I realised, on that fateful afternoon, that the desire to be attractive, beautiful, to remain youthful, to despise wrinkles, and greying hair, is commonplace. Furthermore, it can become an obsession; worse than power and money - is that possible? Anyhow, I require botox. My eyebrows have just collapsed into my dinner again. I can see the 'years' passing by; on the road outside my house. They're driving a red Mercedes, snorting coke, and eating raw eggs. I watch with painful enjoyment, then climb into the washing machine. I'm meeting a client in a few minutes. My intuition tells me the client is going to be some lunatic with an ageing body. I hope the 'body' is their own? My washing machine only accommodates two people of average height and weight, without clothes.

*   
Reflections: Life is short: it has four letters; one syllable. What am I driving at? Well, in truth, I'm not sure ... My car windscreen is covered in snow and an old lady with a shopping trolley. The situation revives memories of my mother. To prolong the delusion she was youthful I was forced to wear children's clothing until I was forty.

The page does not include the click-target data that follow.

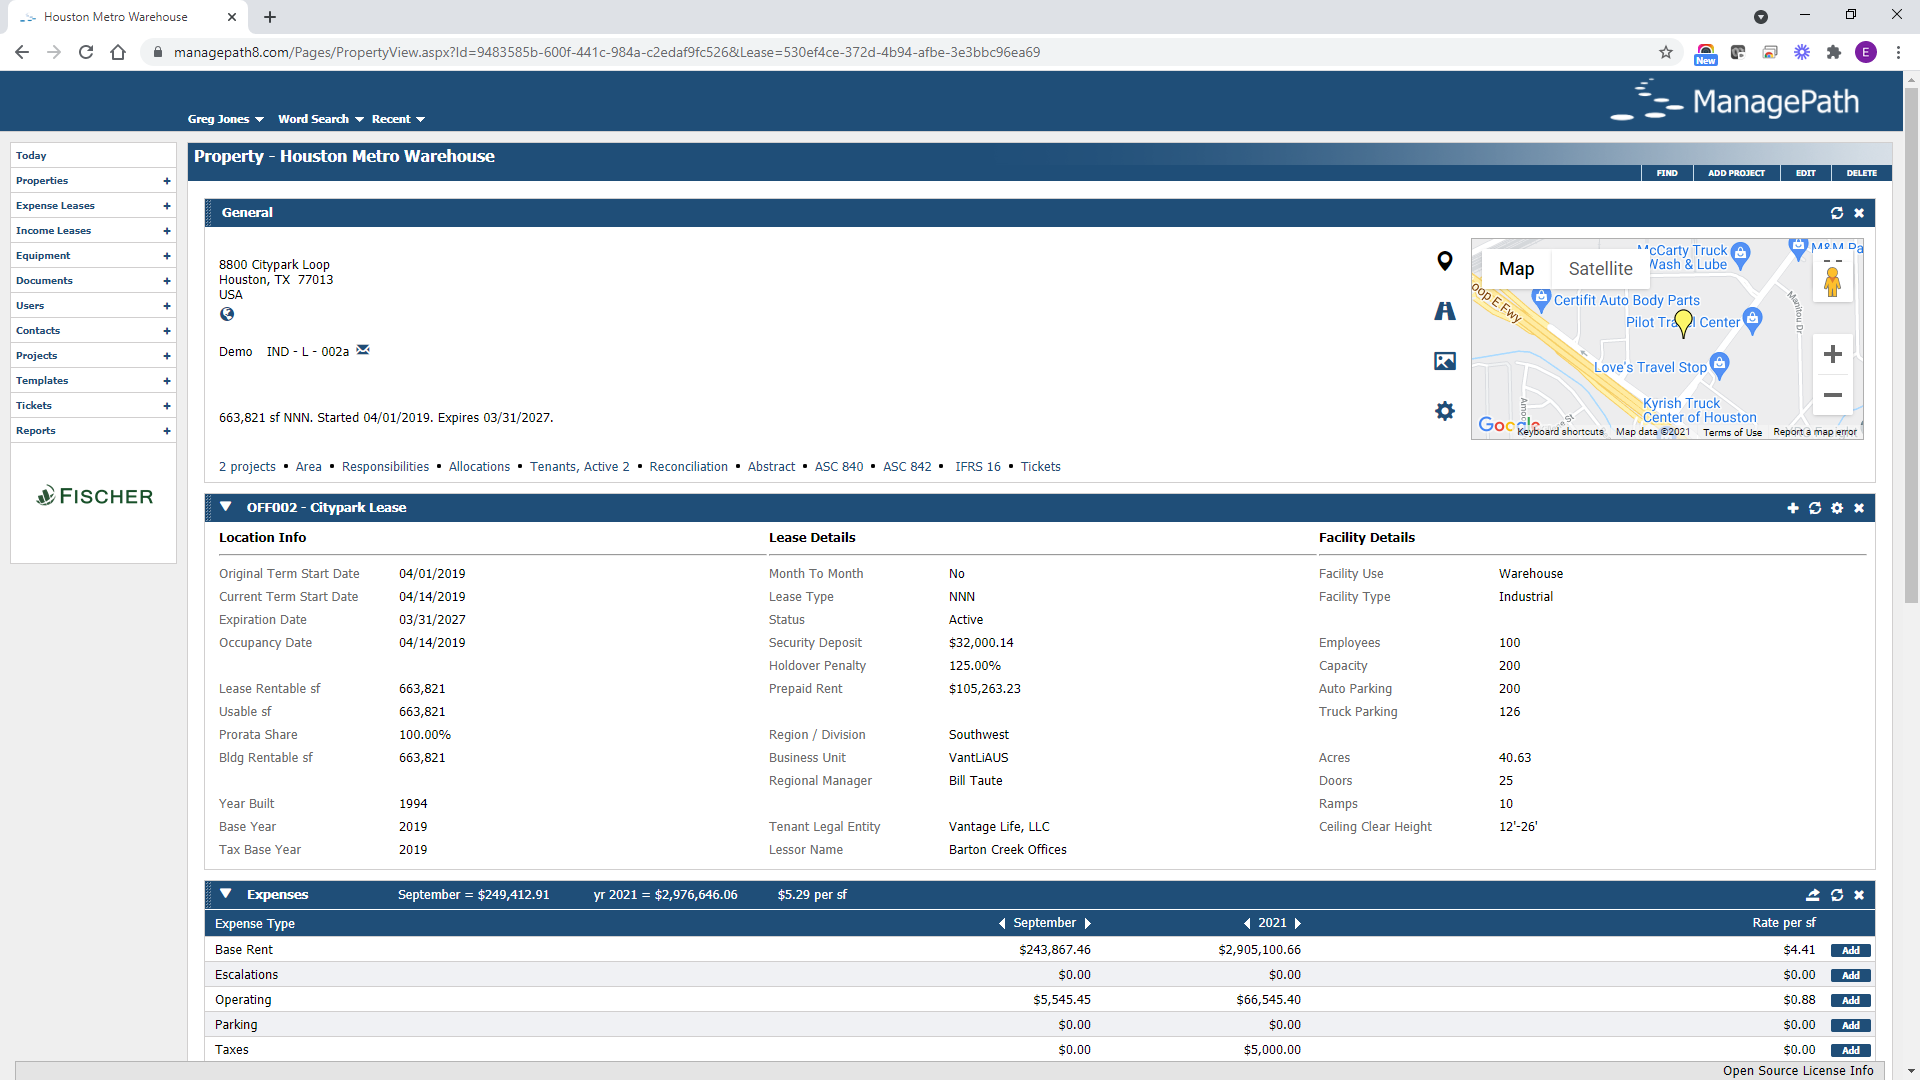This screenshot has height=1080, width=1920.
Task: Click the map location pin icon
Action: (x=1444, y=260)
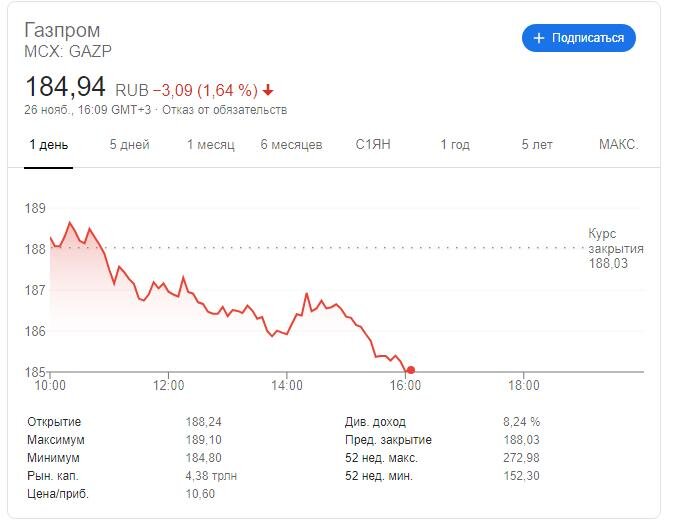Switch to the 5 дней tab

tap(130, 145)
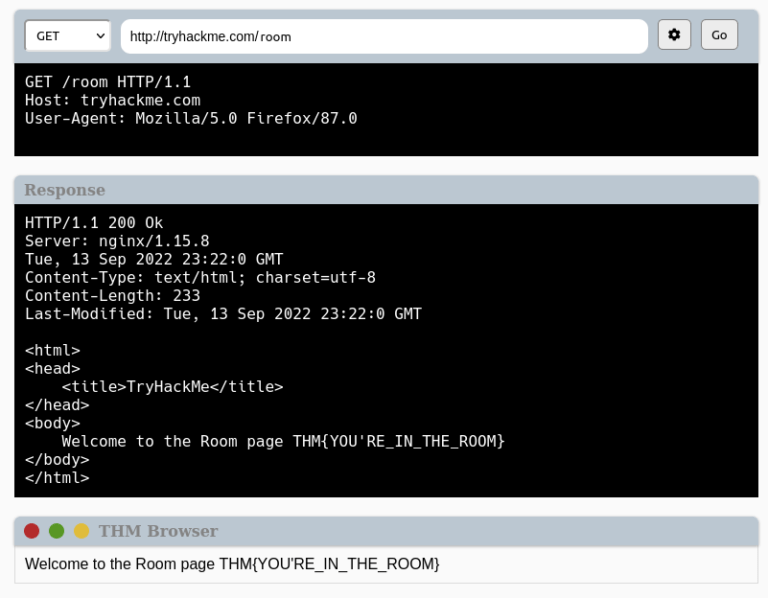Open the GET request method dropdown

click(67, 36)
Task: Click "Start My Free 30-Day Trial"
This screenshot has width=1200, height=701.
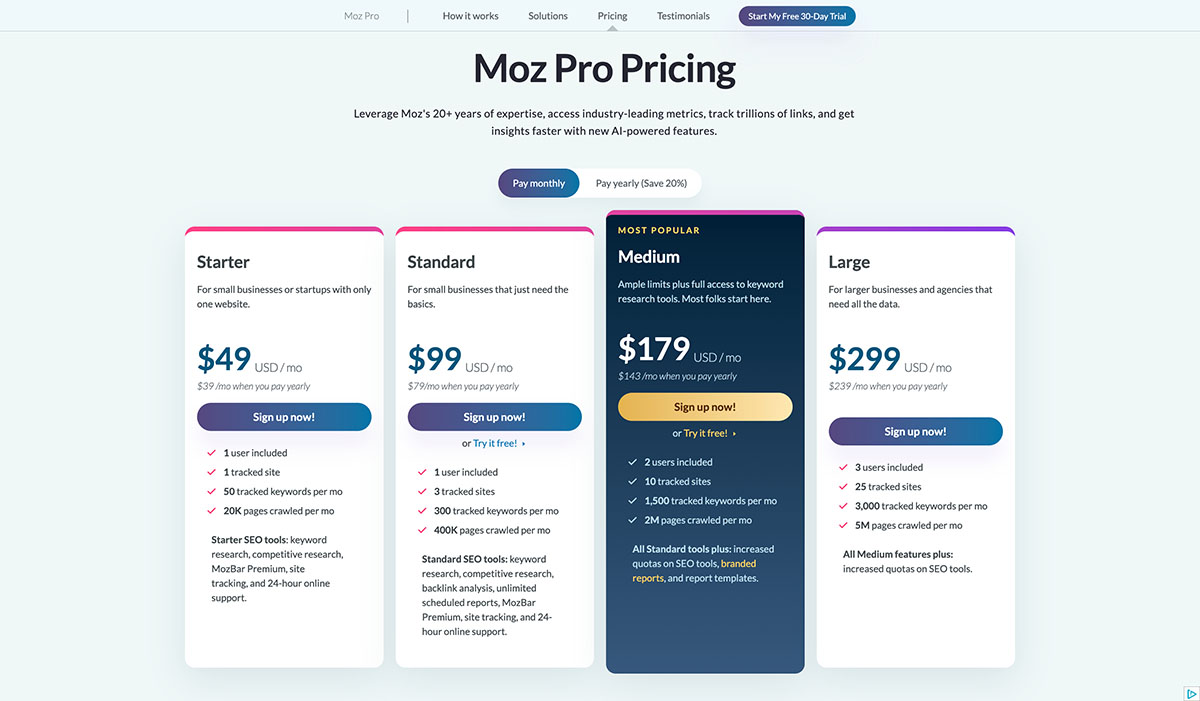Action: (x=796, y=16)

When I got married - at thirty-six - I wore a Fur Lined Fairisle Trapper, a Christmas Pudding outfit, and a pair of Boys Counting Gloves with matching socks and shoes. My wife abandoned me shortly after the wedding ceremony for a hideous youth who had the eyes of an old man. He spoke and resembled a piano that had keys missing. Since that day I've led an uneventful life. I drink champagne, dance alone, and leave my house in the early hours of the morning, and fade into the distance.